▶ [EXERCISE DIRECTIONS]: Copy everything from the line containing "Screenshot is 1440x900." down to the line containing "Termine (1150, 32)", switching "Praxis" to "Kontakt" and leaving all else unchanged.
########################################
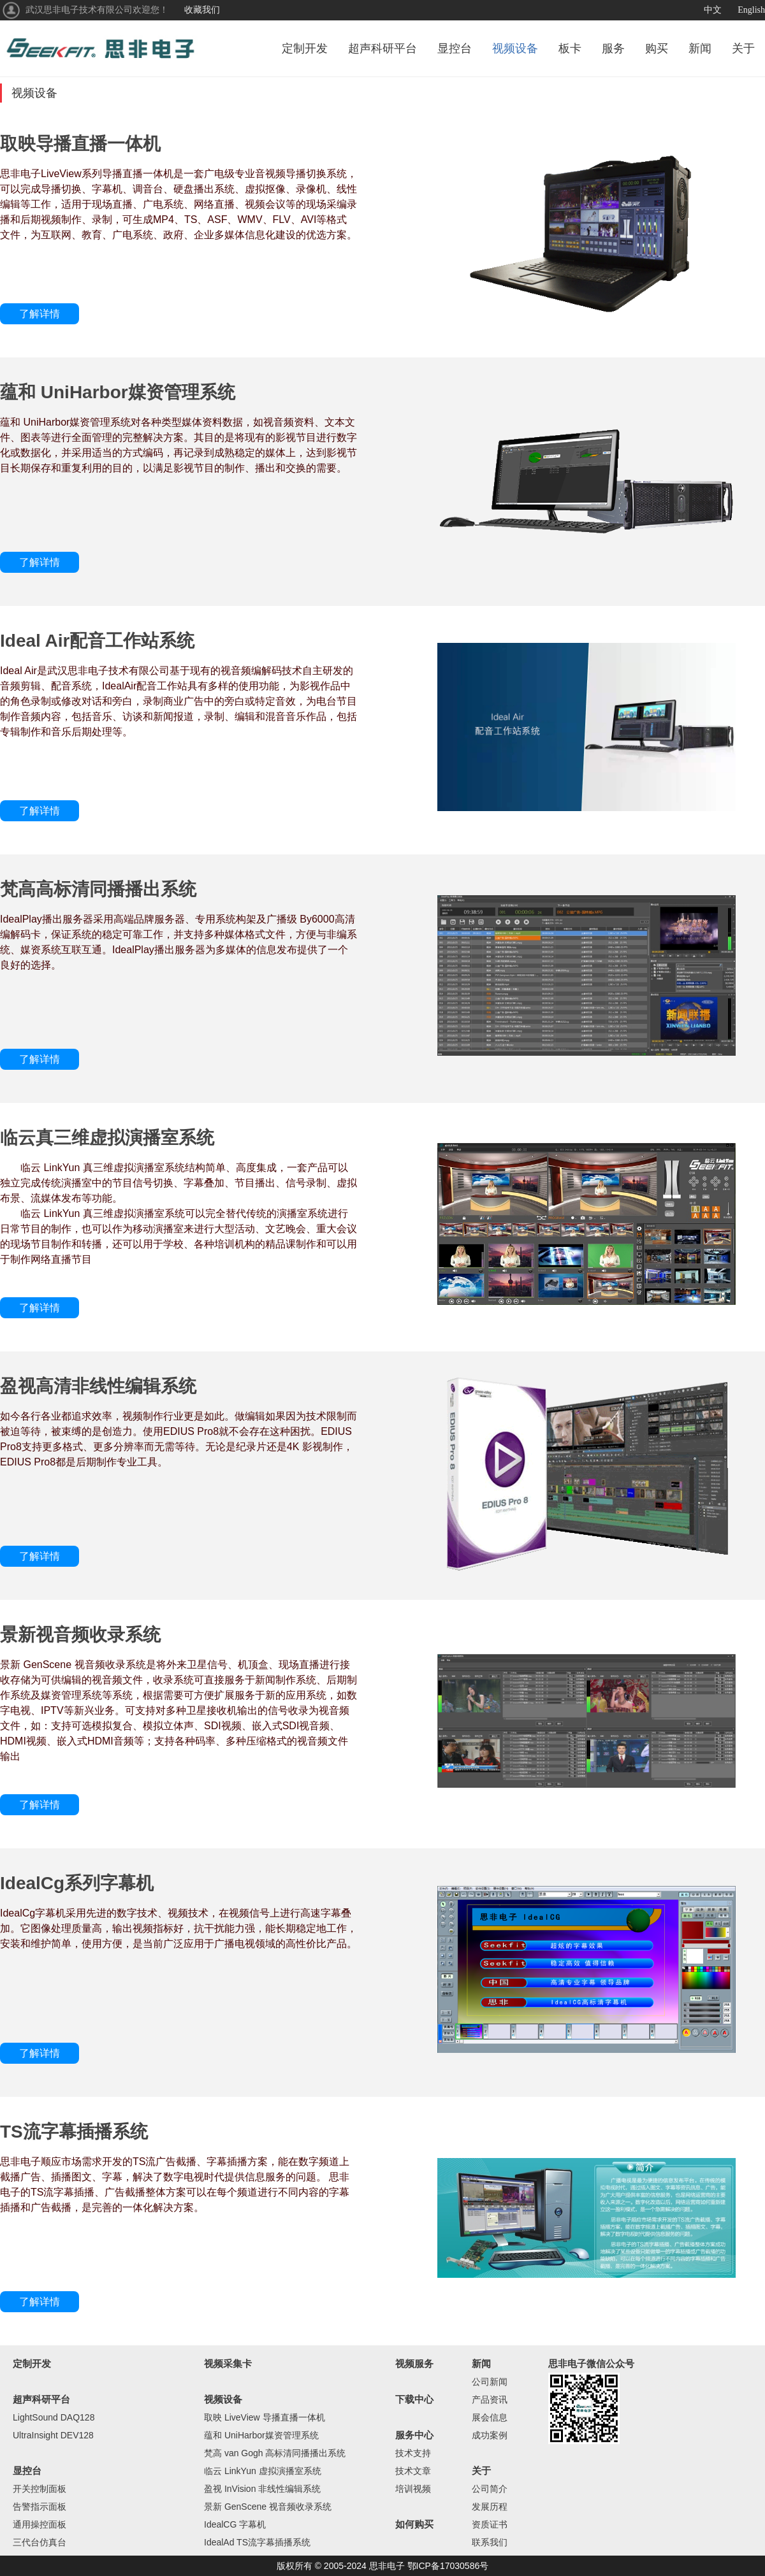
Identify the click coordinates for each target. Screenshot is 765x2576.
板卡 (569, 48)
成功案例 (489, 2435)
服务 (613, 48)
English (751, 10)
########################################
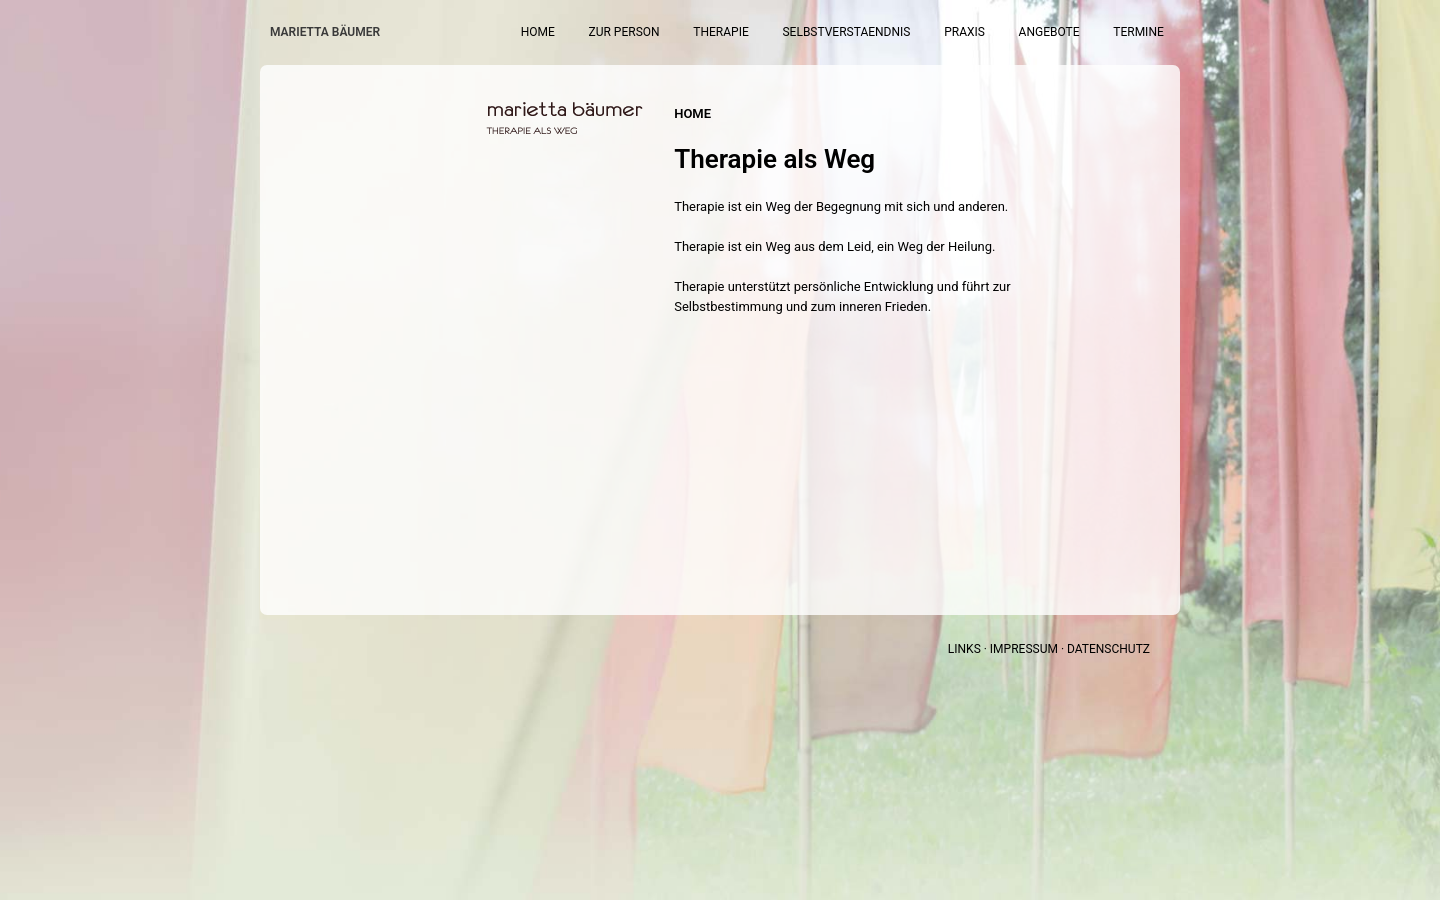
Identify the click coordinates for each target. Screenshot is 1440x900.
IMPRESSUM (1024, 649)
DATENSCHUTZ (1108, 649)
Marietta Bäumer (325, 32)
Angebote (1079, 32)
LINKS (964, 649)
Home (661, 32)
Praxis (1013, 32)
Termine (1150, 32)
########################################
▶ [SOLUTION]:
Identify the click coordinates for each target. Screenshot is 1440x900.
IMPRESSUM (1024, 649)
DATENSCHUTZ (1108, 649)
Marietta Bäumer (325, 32)
Angebote (1079, 32)
LINKS (964, 649)
Home (661, 32)
Kontakt (1013, 32)
Termine (1150, 32)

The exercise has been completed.